Sam Berns se sentía afortunado con los padres que le habían tocado en la lotería. Ciertamente lo era. Se dedicaron los últimos 15 años de su vida a buscar un tratamiento que mantuviera a Sam con vida más allá de la adolescencia. Había nacido con una enfermedad congénita, progeria, que le hacía envejecer a pasos agigantados a pesar de su minúscula estatura. Vivió 17 años, una edad considerable para alguien con una alteración genética que se da en uno entre 6 millones de nacimientos.
Los padres de Sam Berns, ambos pediatras, crearon la Progeria Research Foundation en 1999, organización que confirmó el fallecimiento del chico.
Nació en Providence (Rhode Island) y le diagnosticaron la enfermedad cuando apenas tenía dos años. Su cara era la de un anciano y las manos y las piernas estaban deformadas por la artrosis. Eso no le impidió participar en la vida del colegio.
«Life According to Sam» (La vida según Sam) es un documental grabado durante tres años, que lo tiene como protagonista. Muestra lo que significa que el cuerpo vaya por un lado y la mente por otro como algo normal. Sam permitió que las cámaras lo siguieran de los 13 a los 16 años con una condición: «No me mostré ante ustedes para que se compadezcan de mí. Lo que quiero es que me conozcan. Esta es mi vida».

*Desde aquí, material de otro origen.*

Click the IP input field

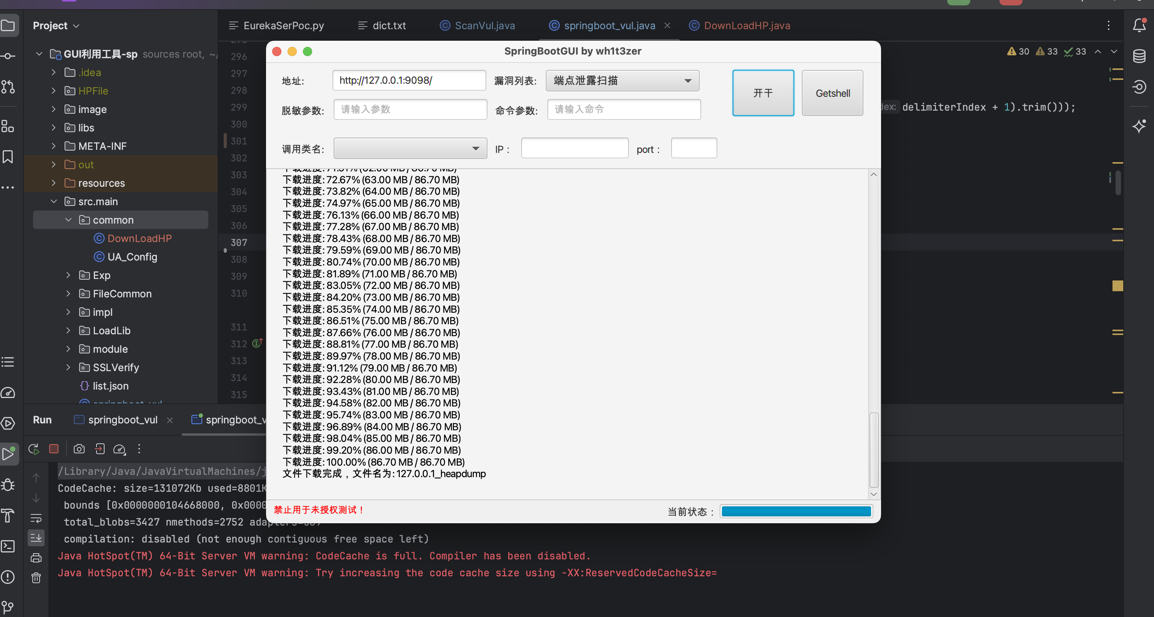(x=574, y=148)
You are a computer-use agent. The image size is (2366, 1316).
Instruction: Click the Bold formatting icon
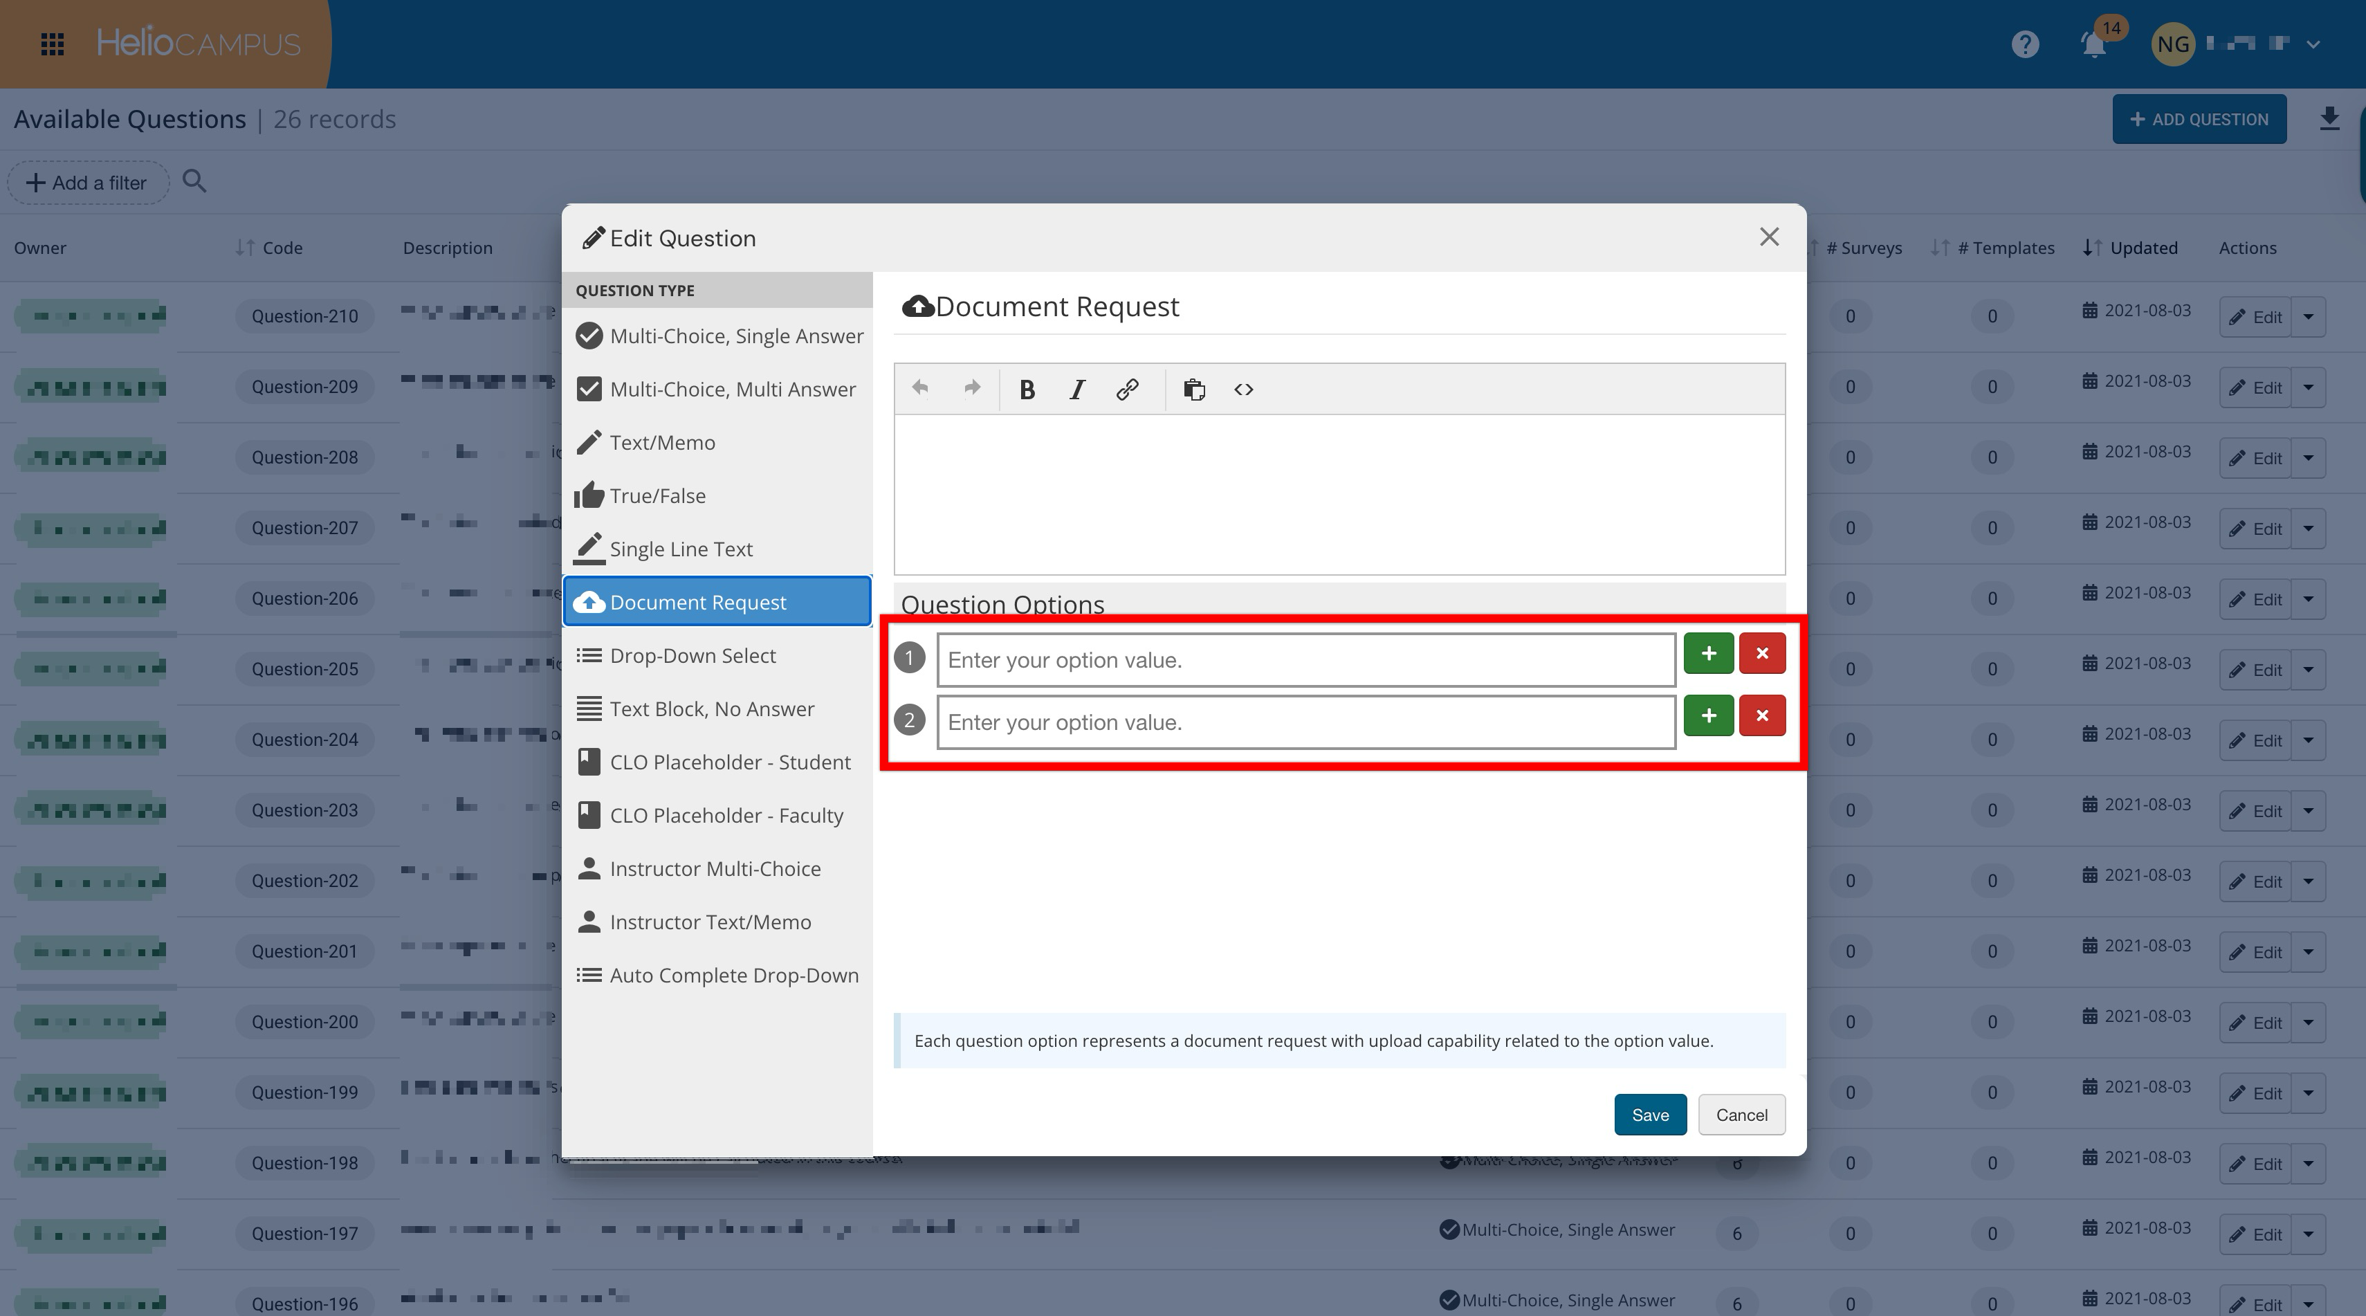click(x=1027, y=389)
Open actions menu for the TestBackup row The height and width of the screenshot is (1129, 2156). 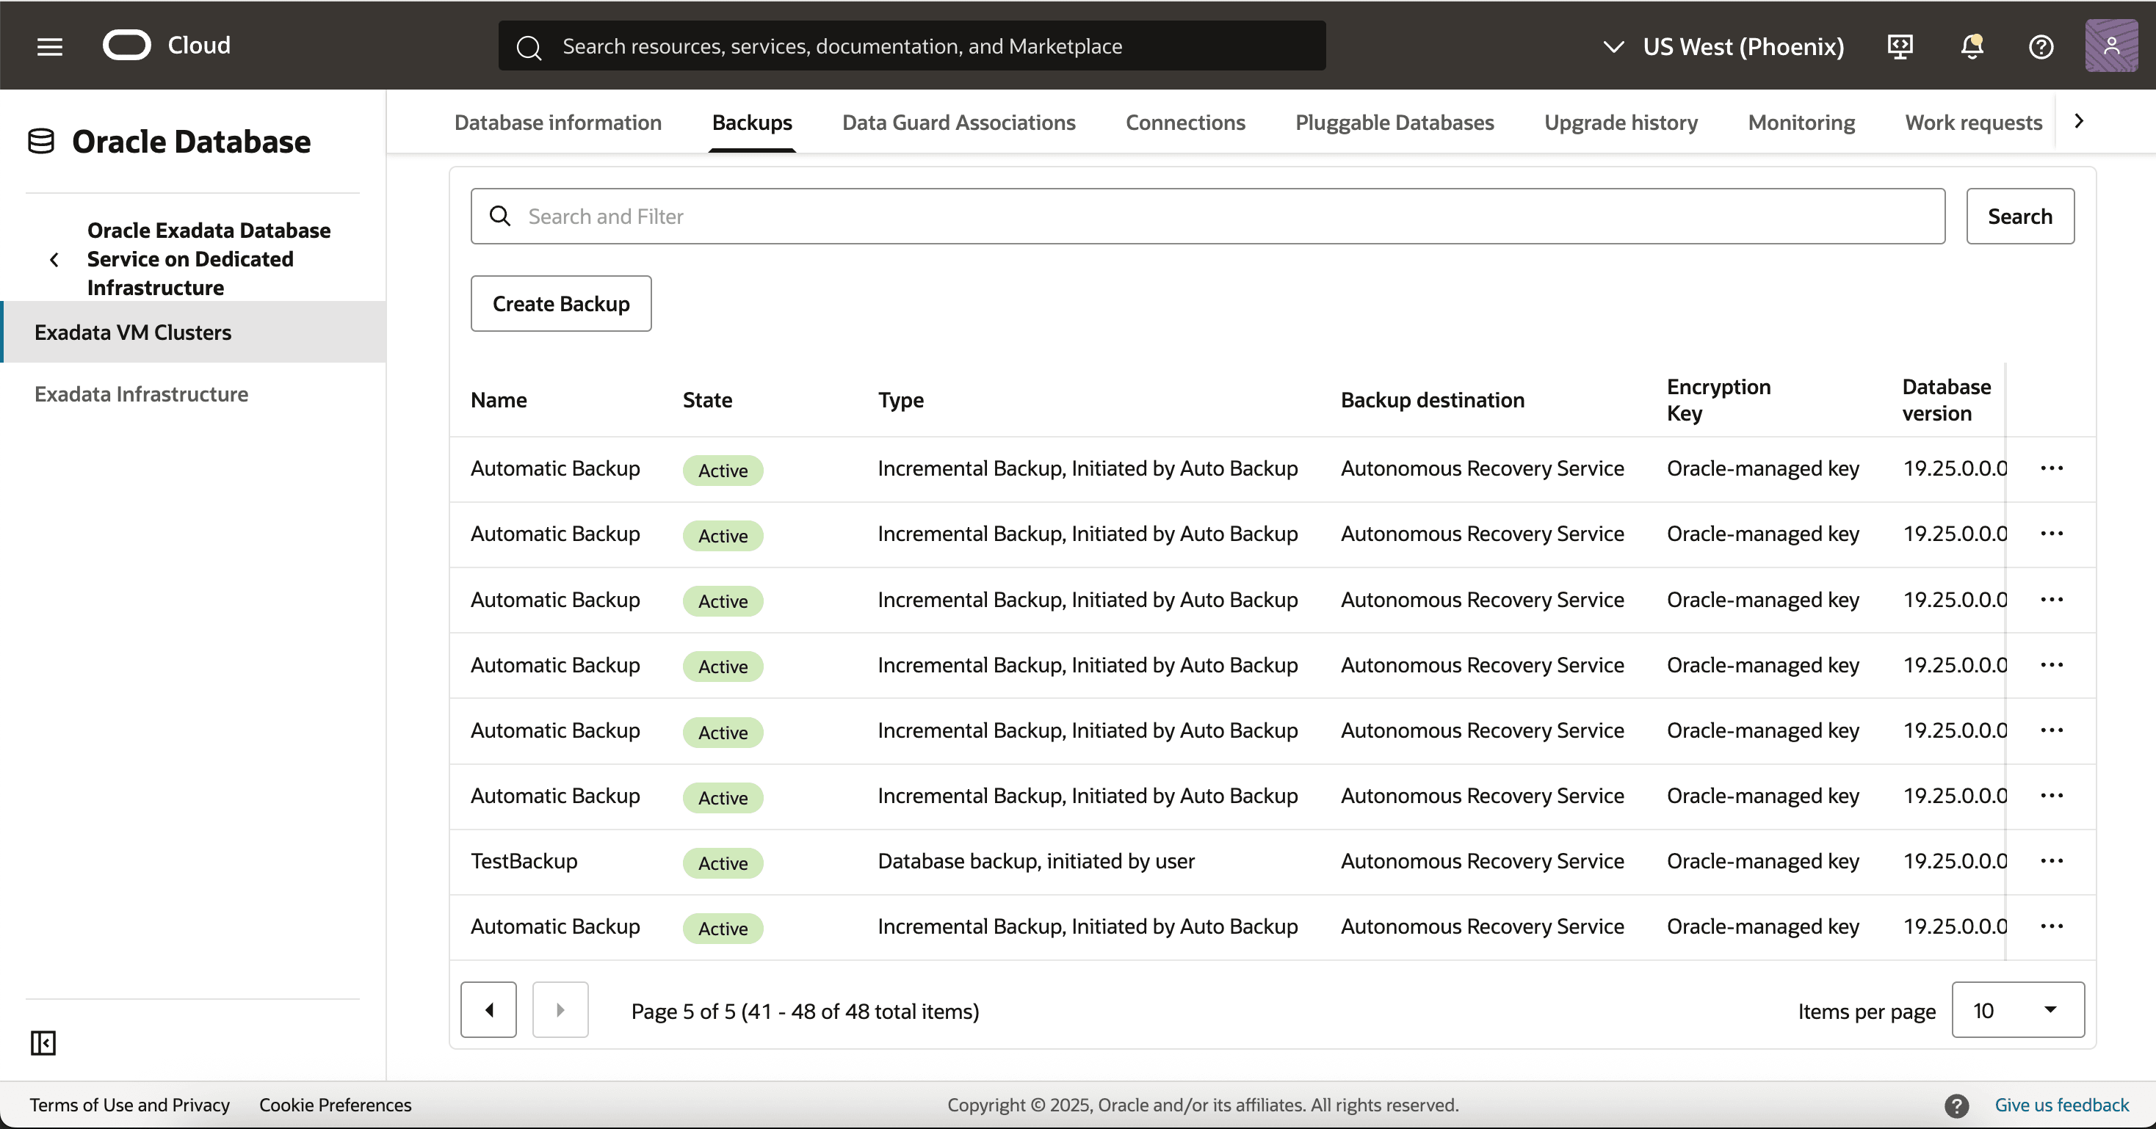pyautogui.click(x=2051, y=860)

«Ya está», decía orgulloso en su clase de matemáticas cuando resolvía un problema. Le gustaban las ciencias, los cómics y hacer esculturas. Pero su gran sueño era tocar el tambor en la banda del instituto de Foxborough, donde vivía. Había un pequeño problema: pesaba 18 kilos y Sam, 22. Sus padres encontraron a un ingeniero que le fabricó uno de dos kilos. Sam finalmente desfiló. Un ejemplo de vida.